On this date in 1833 the 29 year-old French composer Hector Berlioz married the 33 year-old Anglo-Irish actress Harriet Smithson. They tied the knot at the British embassy in Paris; the wedding was officially witnessed by Berlioz’ good bud, the pianist and composer Franz Liszt.
Berlioz had moved to Paris from his hometown in the French Alps in 1822, presumably to study medicine. His passport described the 18 year-old Berlioz as being:
“About five foot three or five foot four in height, red hair, red eyebrows, beginning to grow a beard, forehead ordinary, eyes gray, complexion high.”
What that passport description does not mention is that Berlioz burned with passion for pretty much everything except medicine, in particular music, theater, and literature. Predictably, he washed out of medical school within a matter of months. Unwilling to return home, he bounced around Paris living in poverty, and—when he had a little money in his pocket—he attended the opera standing room and took a few music lessons.
After a rather difficult application process (it was rumored that Berlioz’ father had to bribe the admissions officer), the now 23 year-old Hector Berlioz entered the Paris Conservatory, a full five years older that most of the other incoming students. He covered his insecurity about his marginal musical skills by posturing and opinionating constantly. His classmate, Ferdinand Hiller, was properly scandalized by Berlioz: “He believes in neither God nor Bach!” hissed Hiller.
In fact: Hector Berlioz was a hypersensitive, self-indulgent, loud-mouthed nut, living in an era that celebrated hypersensitive, self-indulgent, loud-mouthed nuts. He fit flawlessly the stereotype of the Romantic “artiste”, and he played it to the hilt.
On September 11, 1827, Berlioz attended a Parisian performance of Shakespeare’s Hamlet. The play was performed in English, a language Berlioz did not speak at the time. Nevertheless, he was bowled over by the experience, and not just by the play but by a particular actress in the cast. This is how Berlioz told the story:
“I come now to the supreme drama of my life. An English company had come over to Paris to give a season of Shakespeare at the Odeon. I was at the first night of Hamlet. In the role of Ophelia I saw Henriette [actually, her name was Harriet] Smithson. The impression made on my heart and mind by her extraordinary talent, nay, her dramatic genius, was equaled only by the havoc wrought in me by the poet she so nobly interpreted. That is all I can say.”

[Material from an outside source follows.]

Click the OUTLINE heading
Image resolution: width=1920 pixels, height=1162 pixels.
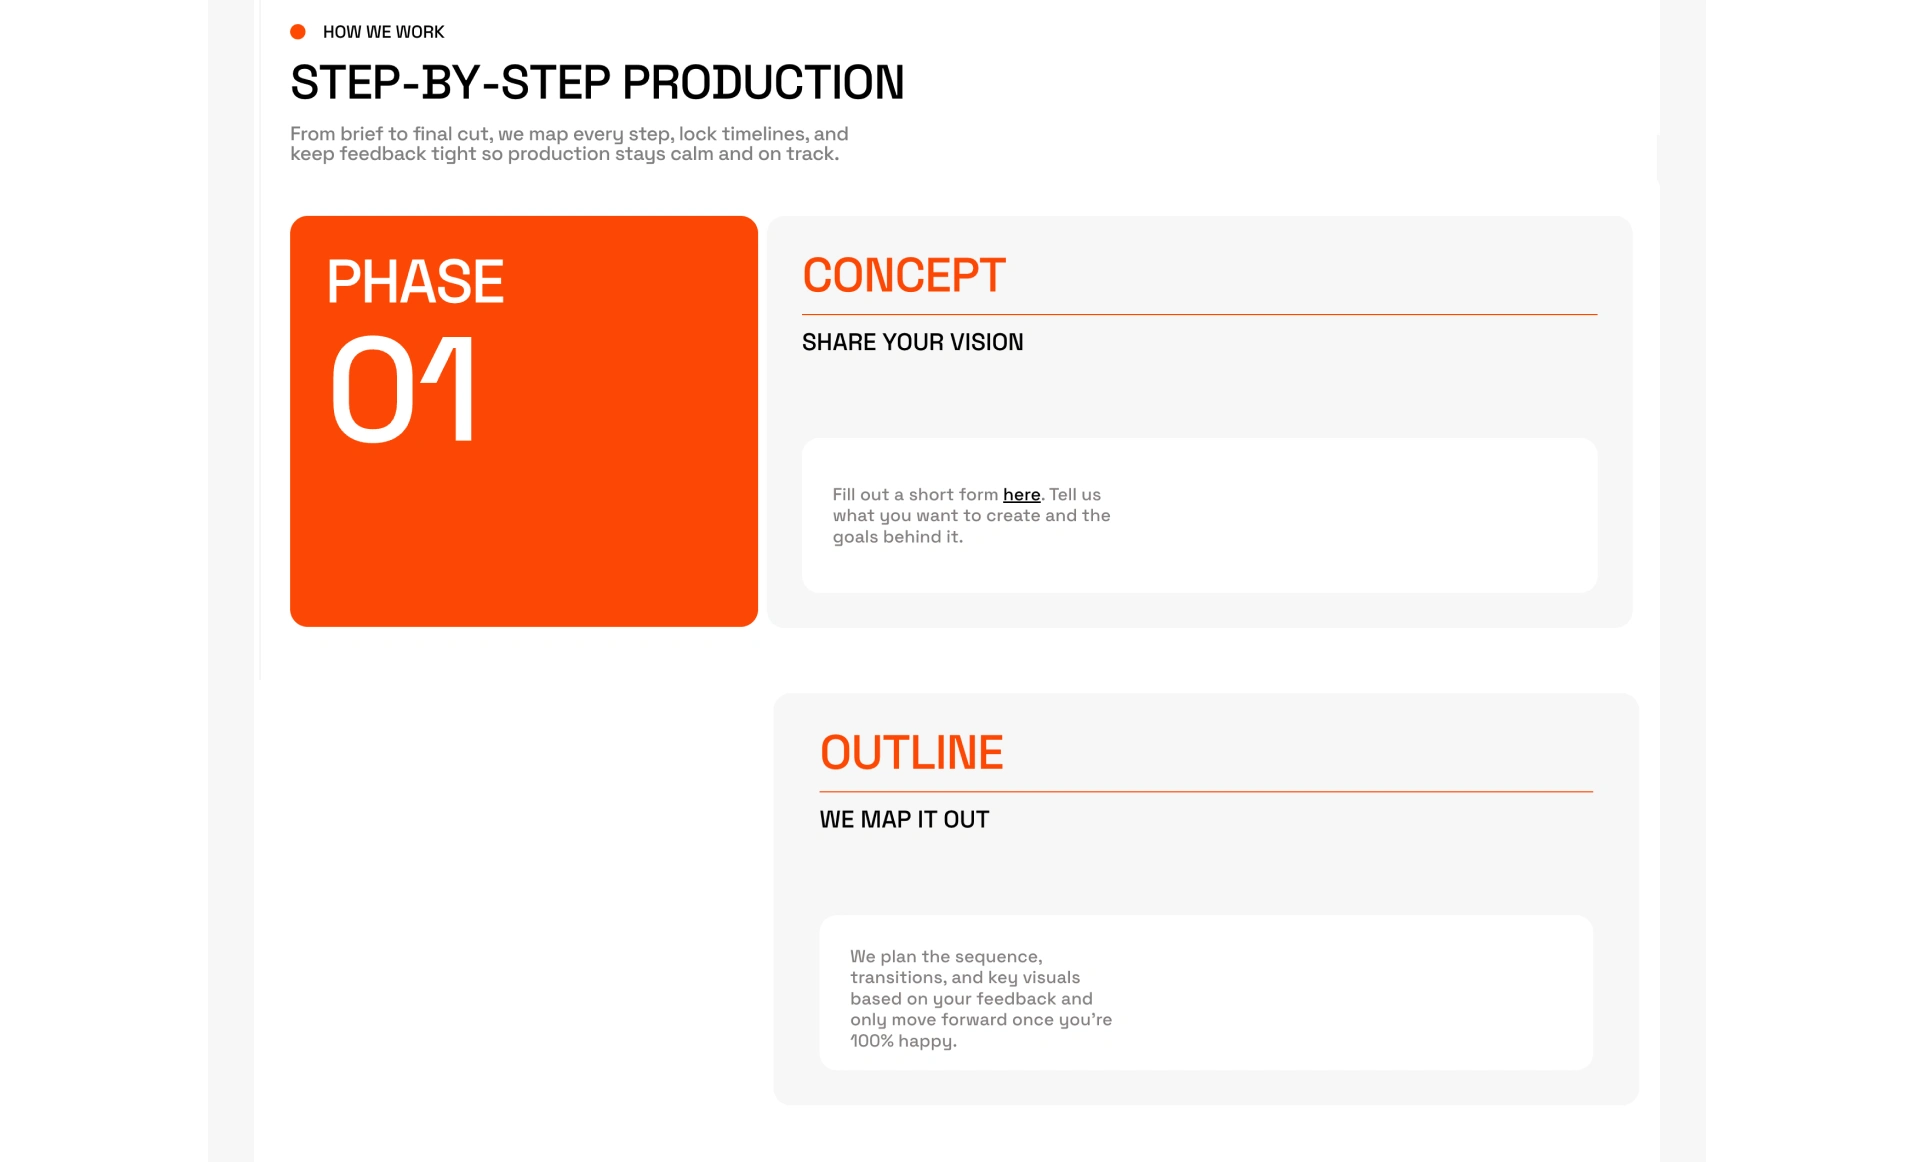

Berlioz proceeded to carry a torch for Ms. Smithson for four years. He wrote to her. He sent her flowers. He mooned over her performances. He rented an apartment near hers so he could watch her come and go. By his own confession he pined for her, lusted for her, suffered, hankered, thirsted and ached for her; he dreamt of no one but her. He even composed his first masterwork about her: Berlioz’ Symphony Fantastique of 1830 is “about” an artist who is madly in love with a woman who does not know he exists.
When it came to Harriet Smithson, Hector Berlioz was a psycho stage-door Johnny, a class “A” stalker, and she avoided him like head lice. Until 1832 that is, when a mutual friend invited her to a performance of Berlioz’ Lélio, or the Return to Life. Lélio—scored for orchestra, chorus, and narrator—is the sequel to Symphony Fantastique (they each employ the same principal theme). By attending that performance of Lélio, Smithson had an epiphany: she realized that the Symphony Fantastique was about her! She contacted Berlioz; he came to visit; they became lovers; and despite her misgivings and opposition from both of their families (and their friends), they were married on October 3, 1833.
OMG, how romantic! But not really. Because even as Berlioz’ career was taking off, Smithson’s was winding down; she had aged past the ingénue roles on which she had built her career. She retired for good in 1836; became pathologically jealous and possessive of her husband; took to the bottle; and became verbally (and some say physically) abusive of her husband even as her own body began to break down. Berlioz, who loved Harriet and conducted himself with dignity throughout, nevertheless took a mistress in 1841: an opera singer named Marie Recio (who eventually become the second Mrs. Berlioz). Two years later—in 1843—Harriet Smithson walked out, never to return. She died, broken and paralyzed by strokes, in 1853. But Berlioz never forgot her, and when he died in 1869 and was buried in the Cimetière de Montmartre, he left instructions that Harriet’s body be exhumed and buried next to his. And that’s where they rest, together, to this day.
Admittedly grim though it is, that is very romantic.